▸ ESTRATTO DEL DOCUMENTO:

Lo conosciamo tutti come l’imprenditore siciliano mecenate della cultura, il Presidente della Fondazione Fiumara d’Arte, l’infaticabile organizzatore di progetti artistici che hanno avuto il merito di coinvolgere i giovani nelle scuole, anche delle periferie più difficili, ma Antonio Presti è soprattutto un uomo che ha usato il linguaggio dell’Arte per creare bellezza e ha coordinato talenti, promosso sinergie, diffuso conoscenza restando caparbiamente sul cammino etico della responsabilità dell’azione trasformativa. Con le sue manifestazioni, gli eventi, e con i suoi progetti laboratoriali ci ha insegnato che l’Arte non è punto d’arrivo dei nostri sguardi, ma dimensione da abitare e in cui esistere insieme. Ha ora in progetto la realizzazione di un grande museo sull’Etna, per riportare respiro artistico lì dove oggi troviamo consumismo. Imminente sarà la conferenza stampa che coinvolgerà i venti comuni sull’Etna. Prosegue intanto l’impegno di Librino, quartiere rivalutato, con i laboratori didattici che coinvolgono le scuole. Esaminiamo, per Spazi Esclusi, attraverso un dialogo aperto, la forza motrice del pensiero di Presti, quella contagiosa fiammella di amore verso l’Arte e la conoscenza, che sta alla base del suo instancabile “fare”.
Nella sua missione di investimento sulla cultura ha trovato più oppositori o sostenitori?
Quando si sceglie il valore della differenza, nella vita, si sceglie anche il valore di un’eresia, un’eresia laica. L’eresia, come sua anima, non contempla né l’opposizione né il sostegno. Inizialmente nella mia vita l’opposizione si è manifestata con tutti i suoi poteri, dai sindaci oppositivi, al potere precostituito, allo Stato che mi ha sottoposto a vent’anni di processi alle opere, manifestando il dissenso di chi non accetta la differenza. Quando si manifesta il dissenso uno può inizialmente, soprattutto in gioventù, rivendicare l’opposto, quella condizione che poi ci porta ad essere vittime o eroi: io ho superato questa prova e oggi a sessantatré anni invece di rivendicare io ringrazio, ringrazio anche quegli oppositori perché, grazie a loro, io ho scritto il valore della differenza, e questa è la bellezza. Questa è l’eresia.
C’è qualcosa in questo percorso che le ha dato la forza di andare avanti? Da cosa ha tratto questa energia di seguire il suo cammino in maniera così coerente?
Io penso che la potenza più forte dell’uomo sia l’innocenza. Noi la perdiamo nel passaggio dall’infanzia alla vita adulta. Quando però da adulti, innocentemente, si manifesta la differenza, il potere non ha la forza di irretirci né di ferirci. È, tuttavia, l’innocenza, una forza sempre compromessa dalla mediocrità e dalla dualità del mondo.
Qual è il significato dell’Arte?

▸ CONSEGNA: Riscrivi il passo dell'intervista ad Antonio Presti a partire da "C’è qualcosa in" fino a "il significato dell’Arte?", mettendo "meschinità" al posto di "mediocrità".

▸ DATI FORNITI:
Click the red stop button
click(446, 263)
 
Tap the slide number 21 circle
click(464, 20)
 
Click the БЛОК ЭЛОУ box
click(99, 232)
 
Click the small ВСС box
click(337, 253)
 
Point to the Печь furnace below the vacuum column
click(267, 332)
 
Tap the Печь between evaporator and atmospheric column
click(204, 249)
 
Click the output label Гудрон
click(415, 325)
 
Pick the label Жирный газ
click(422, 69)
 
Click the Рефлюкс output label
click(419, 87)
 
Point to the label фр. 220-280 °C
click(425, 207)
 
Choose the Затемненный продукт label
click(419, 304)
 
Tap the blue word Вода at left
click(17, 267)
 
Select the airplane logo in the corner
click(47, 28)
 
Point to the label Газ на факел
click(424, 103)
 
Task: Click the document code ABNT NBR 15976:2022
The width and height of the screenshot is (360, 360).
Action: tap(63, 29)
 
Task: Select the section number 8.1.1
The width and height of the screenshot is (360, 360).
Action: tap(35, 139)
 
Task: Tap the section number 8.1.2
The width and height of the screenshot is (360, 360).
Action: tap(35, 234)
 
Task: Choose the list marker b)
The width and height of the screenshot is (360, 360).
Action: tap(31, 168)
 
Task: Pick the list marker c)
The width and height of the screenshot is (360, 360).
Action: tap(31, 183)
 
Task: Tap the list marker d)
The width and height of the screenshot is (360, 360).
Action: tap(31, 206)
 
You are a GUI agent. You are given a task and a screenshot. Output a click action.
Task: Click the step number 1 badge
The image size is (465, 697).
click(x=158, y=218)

▸ RISPOSTA:
C’è qualcosa in questo percorso che le ha dato la forza di andare avanti? Da cosa ha tratto questa energia di seguire il suo cammino in maniera così coerente?
Io penso che la potenza più forte dell’uomo sia l’innocenza. Noi la perdiamo nel passaggio dall’infanzia alla vita adulta. Quando però da adulti, innocentemente, si manifesta la differenza, il potere non ha la forza di irretirci né di ferirci. È, tuttavia, l’innocenza, una forza sempre compromessa dalla meschinità e dalla dualità del mondo.
Qual è il significato dell’Arte?